Video

Stromae's 'Ave Cesaria' Video Pays Tribute To Cesaria Evora

Belgian/Rwandan musician Stromae shares the video for "Ave Cesaria" from his 2013 album 'Racine Caree.'

As he showed in his past music videos, Belgian/Rwandan singer-songwriter Stromae (an inversion of Maestro) has a clear visual sense. Having already shared the strangely beguiling video for his song "Papaoutai" and the dryly hilarious one for his soccer anthem "Ta Fete," the former film student now drops a different yet still engaging video for the song "Ave Cesaria" from his Racine Carrée LP.
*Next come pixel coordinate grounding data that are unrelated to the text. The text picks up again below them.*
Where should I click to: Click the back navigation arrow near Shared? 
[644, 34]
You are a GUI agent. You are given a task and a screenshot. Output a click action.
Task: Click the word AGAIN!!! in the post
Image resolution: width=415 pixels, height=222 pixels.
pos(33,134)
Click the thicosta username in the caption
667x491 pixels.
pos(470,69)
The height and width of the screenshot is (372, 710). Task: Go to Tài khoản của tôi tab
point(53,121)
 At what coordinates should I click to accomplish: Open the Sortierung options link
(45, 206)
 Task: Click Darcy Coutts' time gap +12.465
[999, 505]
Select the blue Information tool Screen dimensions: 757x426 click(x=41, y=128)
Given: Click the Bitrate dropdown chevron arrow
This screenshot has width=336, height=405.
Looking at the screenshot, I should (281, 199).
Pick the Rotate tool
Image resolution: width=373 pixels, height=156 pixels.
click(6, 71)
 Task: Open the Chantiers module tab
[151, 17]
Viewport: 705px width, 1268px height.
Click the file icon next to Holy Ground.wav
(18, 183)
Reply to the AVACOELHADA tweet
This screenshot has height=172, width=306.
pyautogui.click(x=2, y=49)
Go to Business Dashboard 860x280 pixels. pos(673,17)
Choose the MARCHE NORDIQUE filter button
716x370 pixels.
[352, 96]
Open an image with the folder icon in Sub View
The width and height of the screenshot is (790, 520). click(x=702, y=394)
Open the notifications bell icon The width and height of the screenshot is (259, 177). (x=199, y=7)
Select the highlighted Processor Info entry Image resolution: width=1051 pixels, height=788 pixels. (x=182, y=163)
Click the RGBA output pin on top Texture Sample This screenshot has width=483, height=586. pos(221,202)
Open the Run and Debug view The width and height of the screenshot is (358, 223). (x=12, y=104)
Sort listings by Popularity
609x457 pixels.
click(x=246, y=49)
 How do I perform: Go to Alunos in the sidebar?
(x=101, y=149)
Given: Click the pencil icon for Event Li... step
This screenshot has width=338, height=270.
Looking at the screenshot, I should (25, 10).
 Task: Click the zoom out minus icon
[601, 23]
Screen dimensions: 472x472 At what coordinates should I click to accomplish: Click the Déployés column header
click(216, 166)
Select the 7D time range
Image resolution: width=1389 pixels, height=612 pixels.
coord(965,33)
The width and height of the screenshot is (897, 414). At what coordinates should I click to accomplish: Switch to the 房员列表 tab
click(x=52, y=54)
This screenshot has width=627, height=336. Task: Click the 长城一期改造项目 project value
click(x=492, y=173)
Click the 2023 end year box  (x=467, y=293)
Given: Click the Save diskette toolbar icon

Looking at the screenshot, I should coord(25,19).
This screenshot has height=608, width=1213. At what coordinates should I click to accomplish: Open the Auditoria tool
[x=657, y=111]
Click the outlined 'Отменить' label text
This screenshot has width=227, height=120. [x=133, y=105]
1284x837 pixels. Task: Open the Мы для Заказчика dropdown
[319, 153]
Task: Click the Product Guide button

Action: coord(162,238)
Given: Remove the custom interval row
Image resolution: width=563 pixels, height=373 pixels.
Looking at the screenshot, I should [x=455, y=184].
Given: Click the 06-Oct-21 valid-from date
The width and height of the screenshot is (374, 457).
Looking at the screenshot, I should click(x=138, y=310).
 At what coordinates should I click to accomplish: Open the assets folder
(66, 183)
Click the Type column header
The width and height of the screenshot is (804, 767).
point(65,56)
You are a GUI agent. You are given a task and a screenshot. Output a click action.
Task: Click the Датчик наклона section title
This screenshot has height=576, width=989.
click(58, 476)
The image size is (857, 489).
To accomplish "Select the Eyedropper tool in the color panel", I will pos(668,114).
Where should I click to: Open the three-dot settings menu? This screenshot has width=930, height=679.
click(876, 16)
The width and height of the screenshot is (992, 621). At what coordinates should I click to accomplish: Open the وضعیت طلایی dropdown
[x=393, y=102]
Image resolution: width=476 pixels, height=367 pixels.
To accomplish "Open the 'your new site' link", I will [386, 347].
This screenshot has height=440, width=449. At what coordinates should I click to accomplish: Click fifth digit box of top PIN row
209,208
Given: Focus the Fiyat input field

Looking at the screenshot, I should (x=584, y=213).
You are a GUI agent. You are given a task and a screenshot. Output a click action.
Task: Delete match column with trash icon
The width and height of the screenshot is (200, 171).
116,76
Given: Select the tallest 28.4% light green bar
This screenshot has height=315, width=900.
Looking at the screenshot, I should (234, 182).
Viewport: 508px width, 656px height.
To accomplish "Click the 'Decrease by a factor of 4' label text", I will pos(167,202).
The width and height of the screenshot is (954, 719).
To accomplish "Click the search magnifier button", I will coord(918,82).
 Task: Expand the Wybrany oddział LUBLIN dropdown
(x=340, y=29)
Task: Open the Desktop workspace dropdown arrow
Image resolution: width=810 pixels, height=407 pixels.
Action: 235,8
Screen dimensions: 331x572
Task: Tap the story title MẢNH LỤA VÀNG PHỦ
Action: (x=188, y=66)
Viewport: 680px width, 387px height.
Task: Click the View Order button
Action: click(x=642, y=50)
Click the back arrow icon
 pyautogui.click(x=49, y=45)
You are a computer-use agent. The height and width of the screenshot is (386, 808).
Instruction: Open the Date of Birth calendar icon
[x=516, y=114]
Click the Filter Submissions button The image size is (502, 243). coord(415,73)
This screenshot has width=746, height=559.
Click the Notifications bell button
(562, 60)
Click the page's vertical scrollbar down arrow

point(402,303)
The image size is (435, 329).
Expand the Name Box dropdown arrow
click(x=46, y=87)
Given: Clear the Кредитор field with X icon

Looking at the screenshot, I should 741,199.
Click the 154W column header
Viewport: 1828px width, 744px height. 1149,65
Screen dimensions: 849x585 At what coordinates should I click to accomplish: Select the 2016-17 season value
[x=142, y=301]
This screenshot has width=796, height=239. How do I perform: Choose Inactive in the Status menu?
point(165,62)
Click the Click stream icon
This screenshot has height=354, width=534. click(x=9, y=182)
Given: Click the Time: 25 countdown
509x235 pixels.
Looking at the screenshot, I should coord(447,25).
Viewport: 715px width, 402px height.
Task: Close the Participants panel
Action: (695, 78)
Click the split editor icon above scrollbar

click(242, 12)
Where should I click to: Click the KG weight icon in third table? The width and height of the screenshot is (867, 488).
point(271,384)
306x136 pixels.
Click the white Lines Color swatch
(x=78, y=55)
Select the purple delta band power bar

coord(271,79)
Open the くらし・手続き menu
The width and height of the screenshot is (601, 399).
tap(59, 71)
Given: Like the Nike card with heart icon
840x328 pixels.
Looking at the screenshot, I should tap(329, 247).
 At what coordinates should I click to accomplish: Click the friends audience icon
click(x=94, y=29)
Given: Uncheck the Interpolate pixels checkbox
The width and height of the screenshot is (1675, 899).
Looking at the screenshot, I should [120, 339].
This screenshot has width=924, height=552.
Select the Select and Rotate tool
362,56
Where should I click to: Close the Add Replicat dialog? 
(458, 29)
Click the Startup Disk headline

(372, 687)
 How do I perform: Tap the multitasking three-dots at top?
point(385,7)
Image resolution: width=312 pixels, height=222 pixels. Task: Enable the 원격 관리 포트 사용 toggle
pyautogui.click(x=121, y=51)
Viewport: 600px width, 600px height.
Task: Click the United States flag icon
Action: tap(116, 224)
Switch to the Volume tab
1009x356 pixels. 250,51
Unlike the Wes Anderson-like precision of Stromae's previous videos, "Ave Cesaria" is shot in a very loose, almost jumpy style that perfecly matches the Beirut-esque jubilee of the song. Taking place in a rather bare yet comfortable banquet hall, the video features Stromae performing the song live with a full band in front of a jovial crowd of dancing men and women, one bright-eyed older man singing along in his chair, another man just sitting at a table and watching.

Like Tony Allen's recent "Go Back" video, Stromae's latest cinematic experiment is, really, a portrait of both joy and melancholy. Interestingly, though, the video also manages to be about one person– Cesaria Evora, the late Cape Verdean singer who, as she was called throughout her career, Stromae describes as "the Barefoot Diva." Mentioning Evora's habits of drinking and smoking while expressing deep respect for her, Stromae further shows himself as a beautifully sensitive lyricist and storyteller with "Ave Cesaria." He never judges Cesaria but doesn't overly praise her, either. In the end, like the excited, child-like nature of the video's camera, Stromae just observes, trying to have fun in the process.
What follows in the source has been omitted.